Go out and buy stocks and QAnon is a psy-op.
It's all just because our brains hurt and we're like, they must be under attack.
But I think yeah, I think more broadly, it shows that like the elements of QAnon, the building blocks that made QAnon what it was, it's just sort of like in the water now.
is just part of our cultural conversation.
And like, you know, the fundamental particles of QAnon have like, are now free from the QAnon structure.
And now they can flow everywhere and sort of infect any kinds of thinking
to the point where you think you're a fucking, you know, like a Satan hunter
on the prowl for demonic rituals.
Right, you know, you sprinkle the little QAnon flakes at the top of the tank
and some of the bigger fish come up right away and they get the big flakes.
But then, you know, over time, you know, the flakes break down into tiny little particles
and the smaller fish can, you know, they can get their fill as well.
And some of it clogs the, you know, You know, the filtration system and some fish come floating to the top because of it.
So, sure.
That's a perfect analogy.
It is a perfect analogy.
Thank you for listening to another episode of the QAnon Anonymous podcast.
Please go to patreon.com slash QAnonAnonymous and subscribe for five bucks a month to get a whole second episode every week, plus access to our entire archive of premium episodes.

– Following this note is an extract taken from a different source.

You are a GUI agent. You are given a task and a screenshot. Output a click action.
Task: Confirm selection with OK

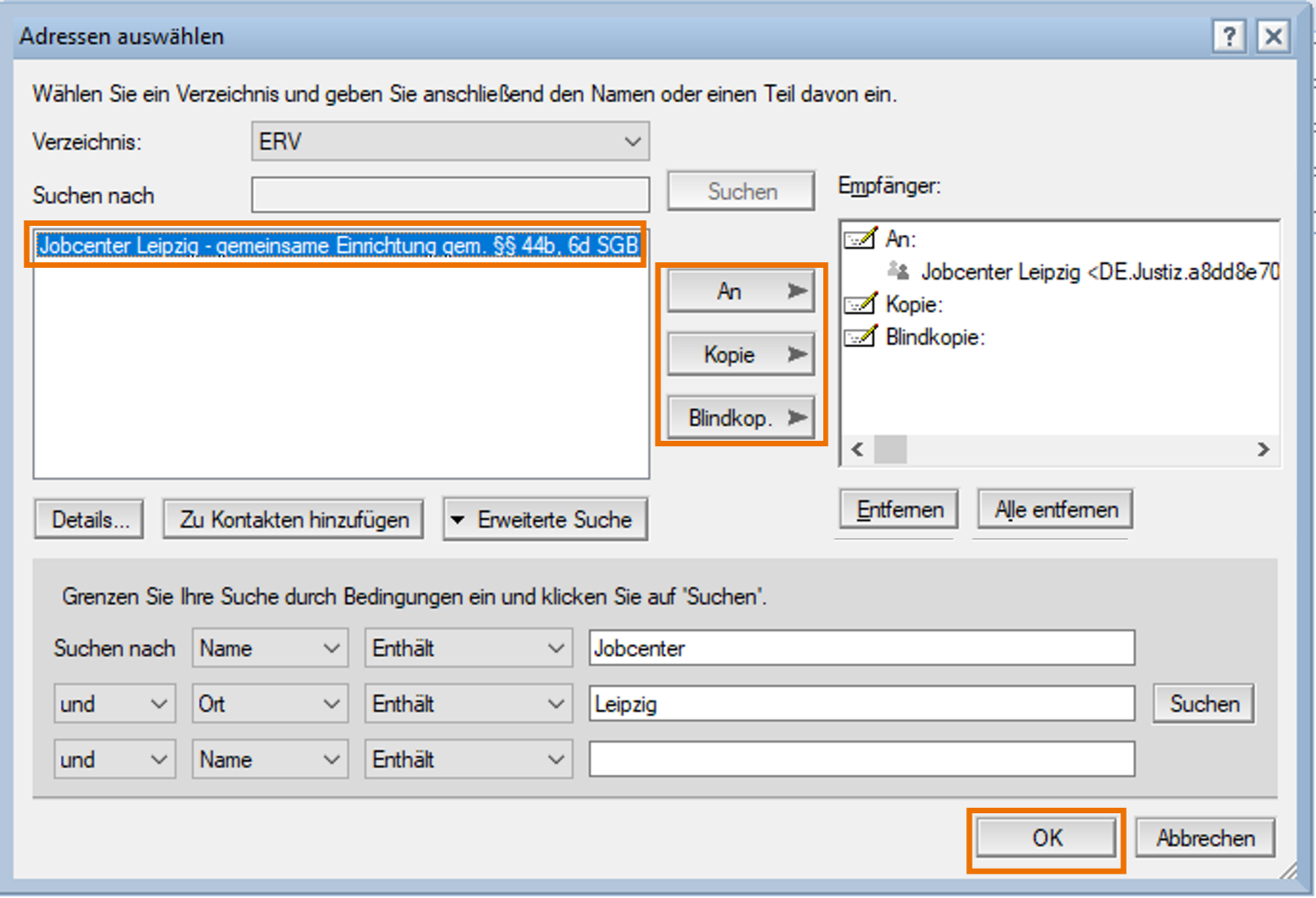[x=1046, y=838]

When you subscribe, you help us stay advertising free and editorially independent.
For everything else, we've got a website, QAnonAnonymous.com.

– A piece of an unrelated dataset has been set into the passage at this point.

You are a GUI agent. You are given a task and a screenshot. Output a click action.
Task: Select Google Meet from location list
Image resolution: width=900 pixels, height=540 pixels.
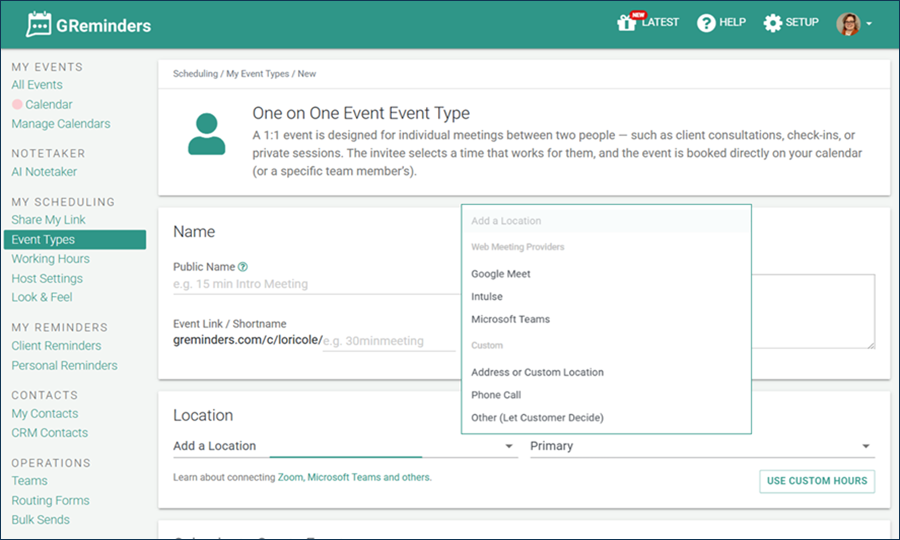[501, 274]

Annie, can you tell us a bit about your podcast?
Yeah, so I have a podcast, it's a six-part series called Vaccine the Human Story, and it's about the history of the development of the smallpox vaccine and the first ever anti-vax movement.
Go check it out, folks!
Listener, until next week, may the deep dish bless you and keep you.
It's not a conspiracy, it's fact.
And now, today's Auto QQ.
I'd like to welcome you to John 844.
I'm James Wickstrom, a teacher of Yahweh, coming to you live on the Turner Radio Network for the next hour from 9 to 10 p.m.
Eastern Standard Time, filling in for Pastor Bob, who covered for me last week.
We're going to have a very, very interesting program tonight.
I'm sure you're going to find it that way.
I have a guest by the name of Rabbi A.B.
Finkelstein.
He's off the East Coast of the United States, who's going to be joining me tonight.
And we're going to be talking about authenticity of things in the world.
Rabbi A.B.
Finkelstein, as I said, a rabbi off the east coast of the United States.